**Work order:** Select all lines in the records that include "agent".

Stored data entries
Segment Open
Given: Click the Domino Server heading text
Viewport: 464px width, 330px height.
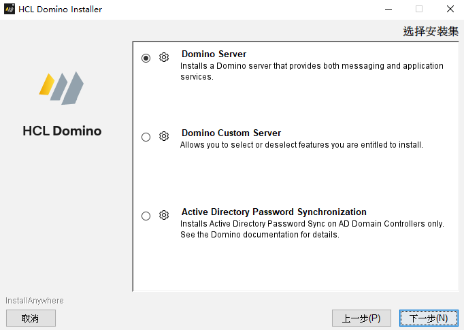Looking at the screenshot, I should coord(214,54).
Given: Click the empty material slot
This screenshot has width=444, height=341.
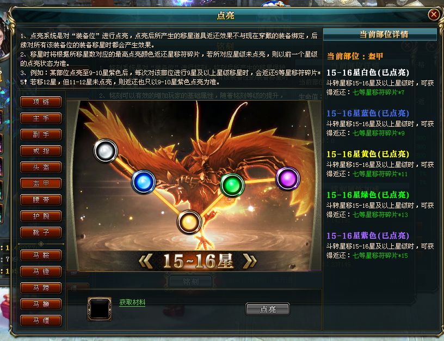Looking at the screenshot, I should [100, 309].
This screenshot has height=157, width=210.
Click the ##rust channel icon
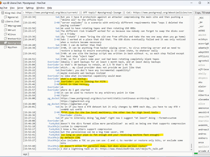(6, 30)
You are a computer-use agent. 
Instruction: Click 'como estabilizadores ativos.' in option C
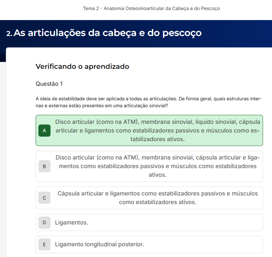(x=157, y=202)
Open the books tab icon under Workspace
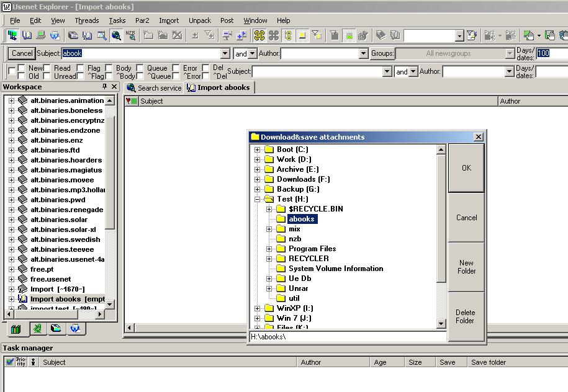Screen dimensions: 568x392 point(16,329)
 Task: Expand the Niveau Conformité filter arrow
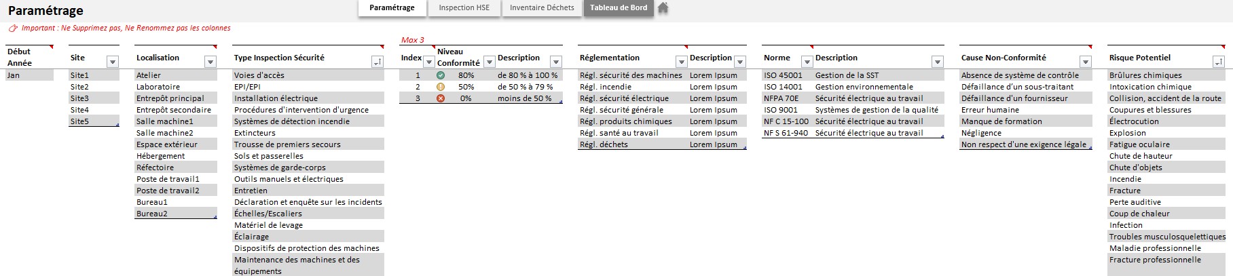(487, 62)
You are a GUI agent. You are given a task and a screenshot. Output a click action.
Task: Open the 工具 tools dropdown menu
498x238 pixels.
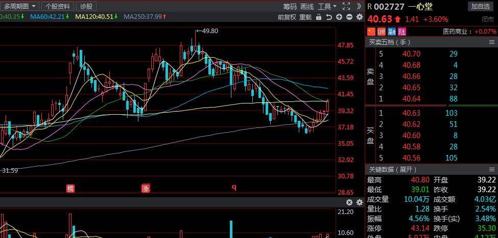click(327, 6)
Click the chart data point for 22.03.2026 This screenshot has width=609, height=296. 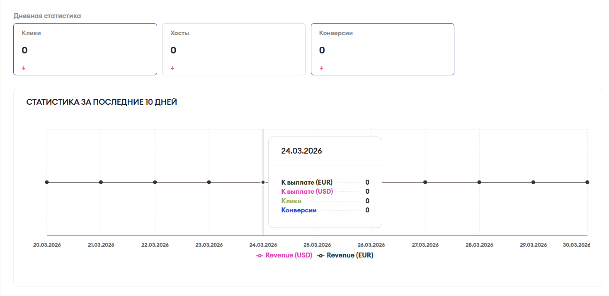pyautogui.click(x=155, y=182)
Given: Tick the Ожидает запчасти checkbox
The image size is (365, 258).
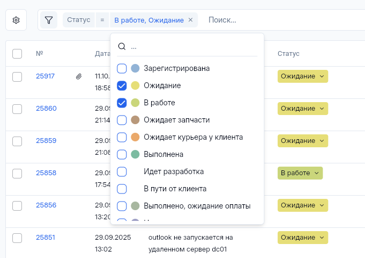Looking at the screenshot, I should (x=122, y=120).
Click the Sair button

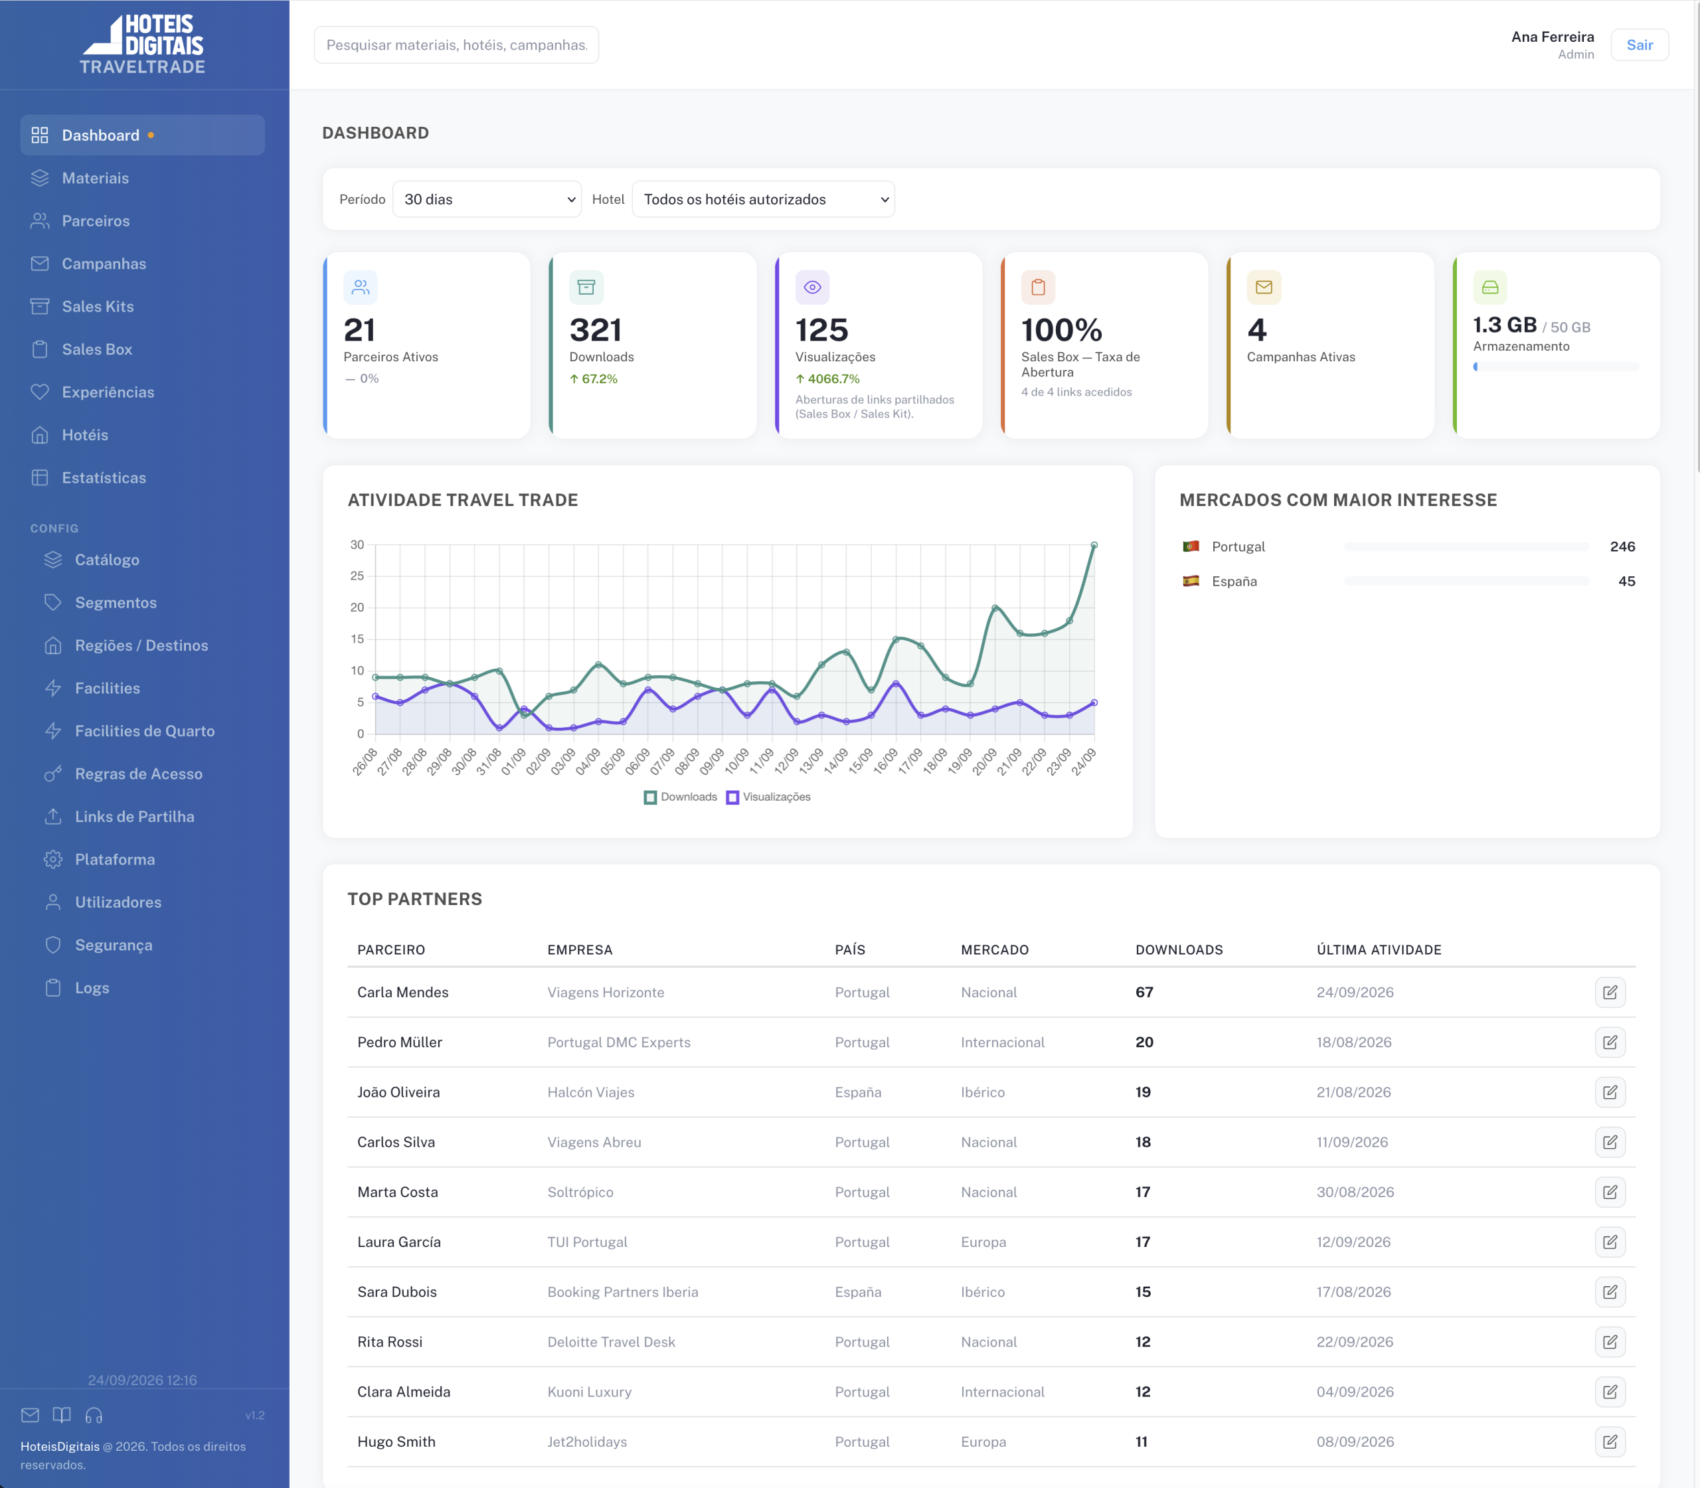pos(1639,45)
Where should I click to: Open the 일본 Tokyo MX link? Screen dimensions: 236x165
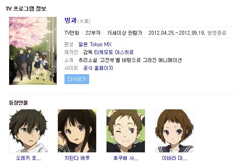tap(95, 44)

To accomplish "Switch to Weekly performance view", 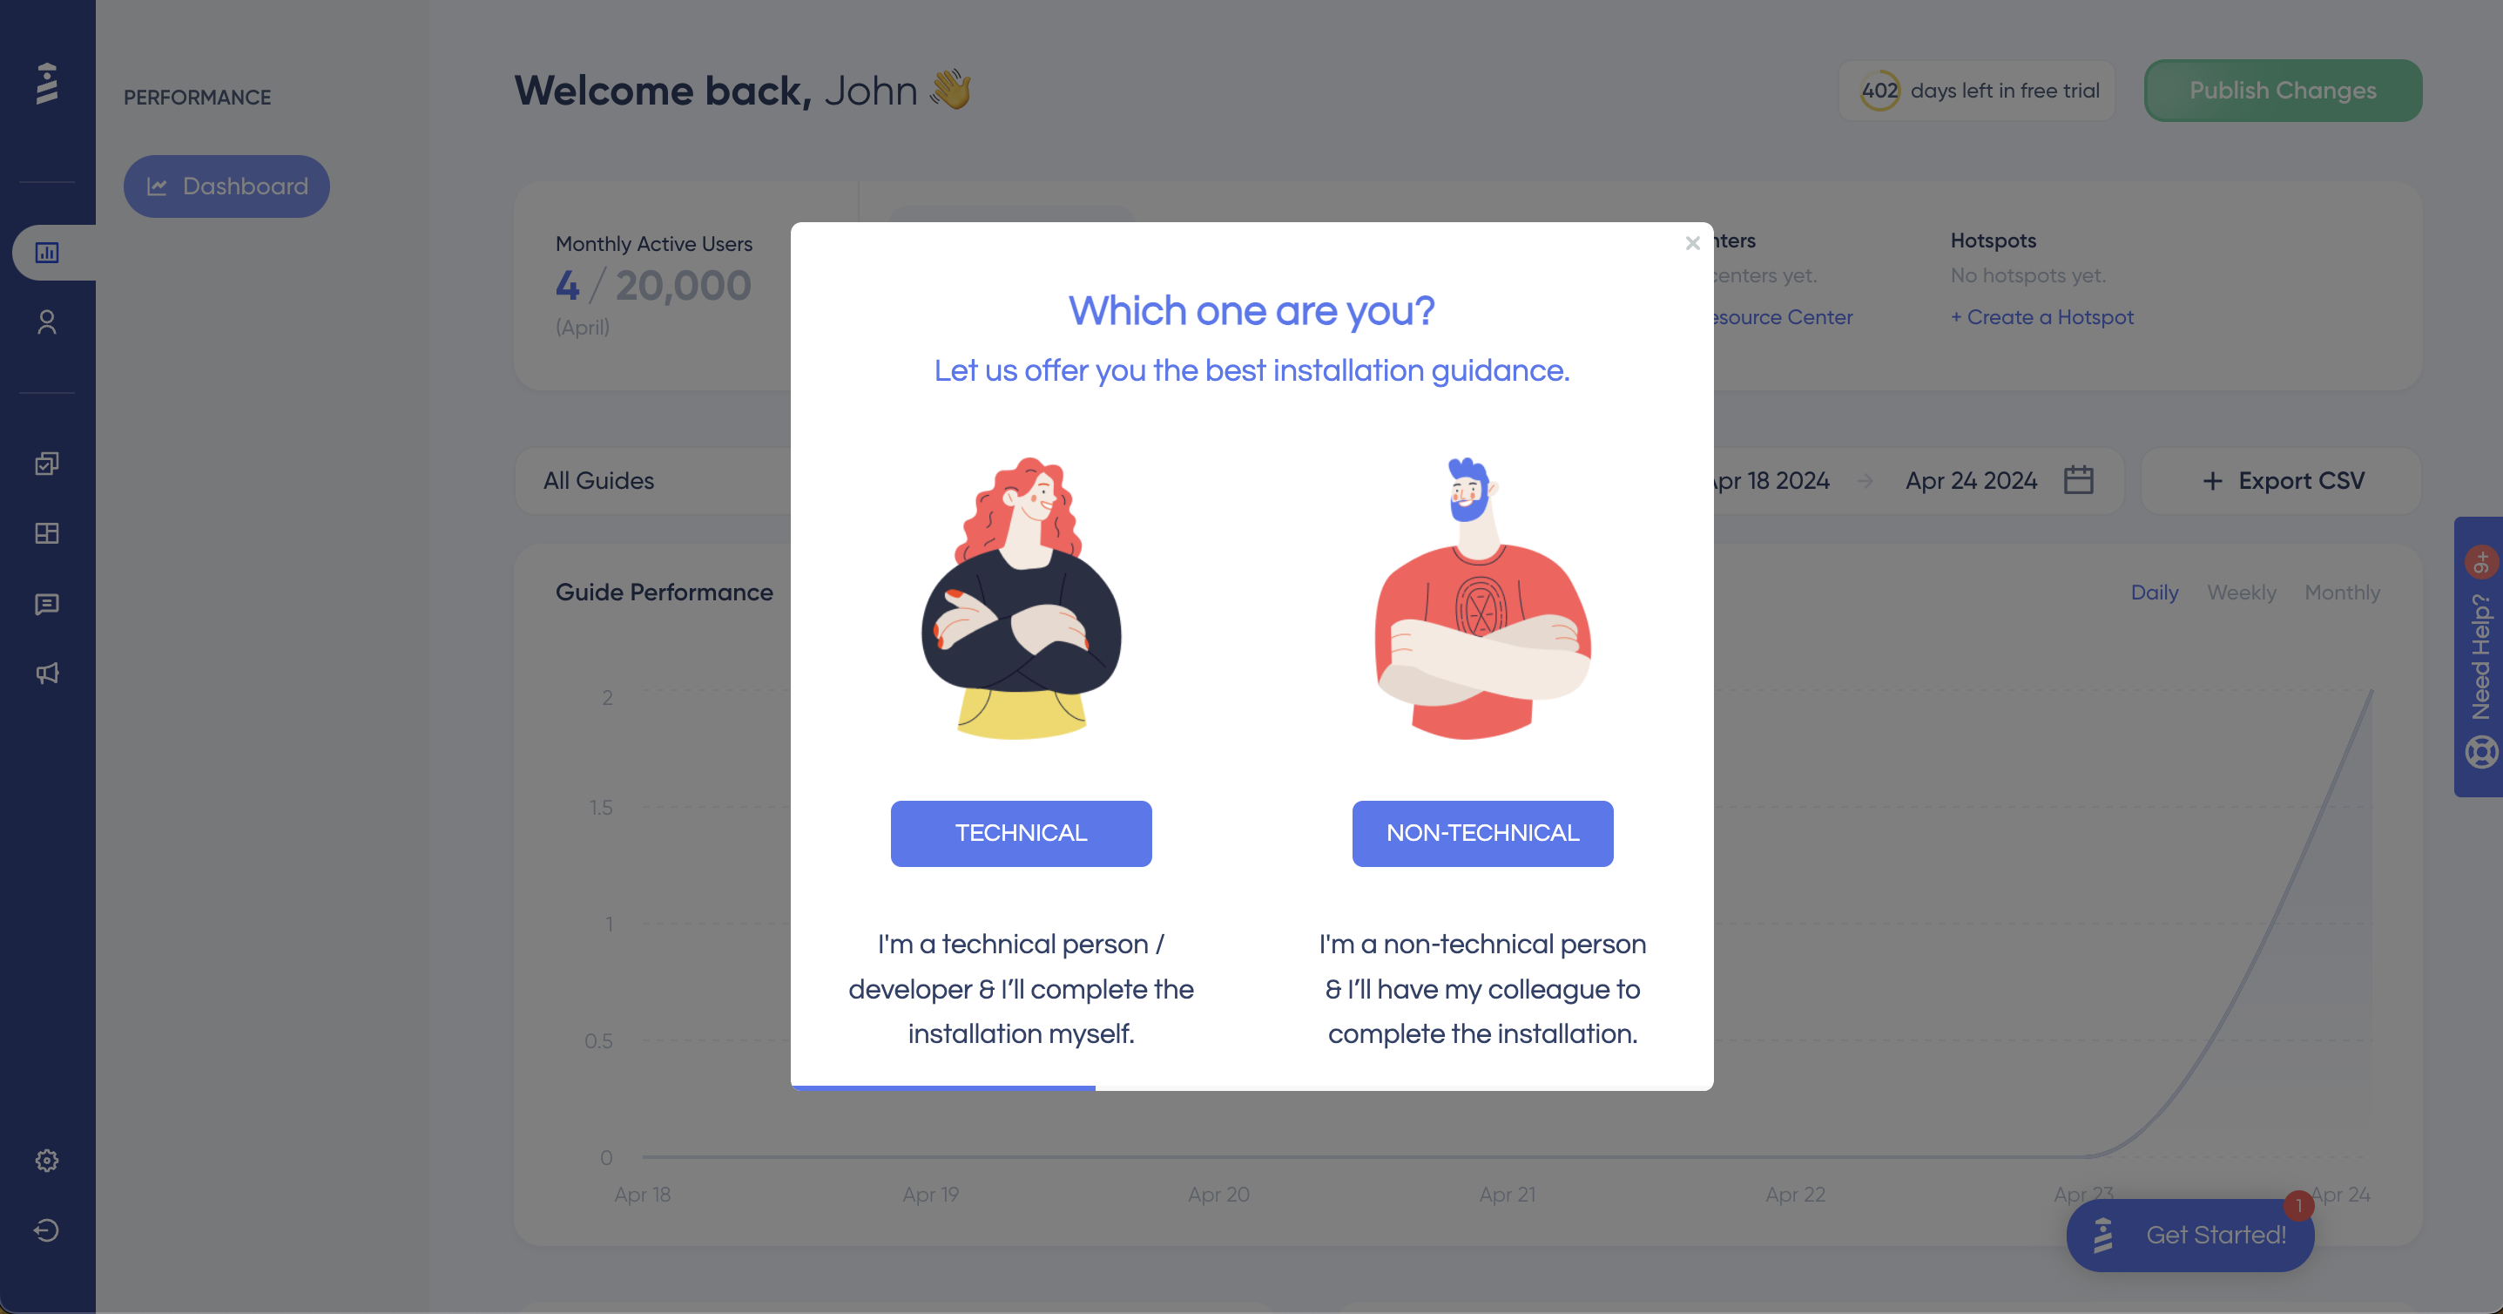I will click(2242, 592).
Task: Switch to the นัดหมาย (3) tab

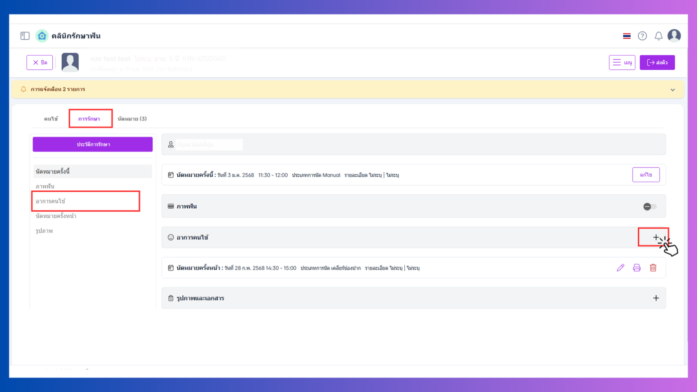Action: click(132, 119)
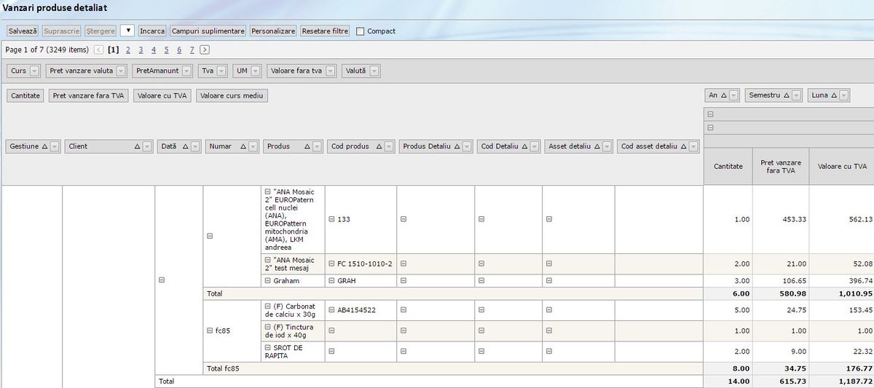
Task: Toggle the Compact checkbox
Action: pyautogui.click(x=361, y=31)
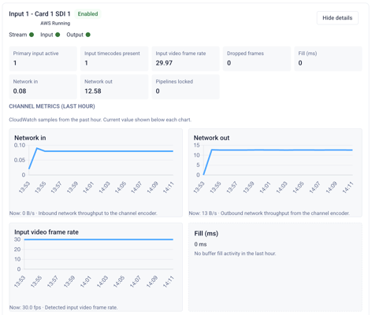The image size is (372, 315).
Task: Click the Pipelines locked metric card
Action: [x=185, y=87]
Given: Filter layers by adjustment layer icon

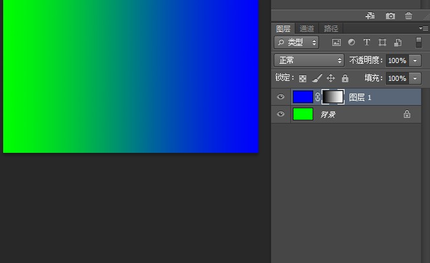Looking at the screenshot, I should tap(352, 43).
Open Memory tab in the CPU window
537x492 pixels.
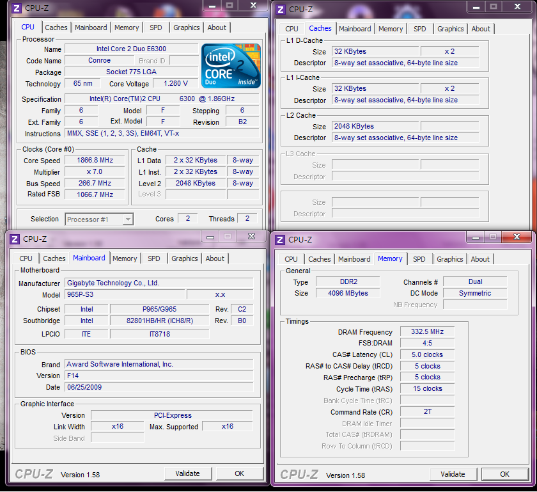127,28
Segment Closed
**Response:**
You are a computer-use agent. 
You are a GUI agent. You are given a task and a screenshot. Output a click action.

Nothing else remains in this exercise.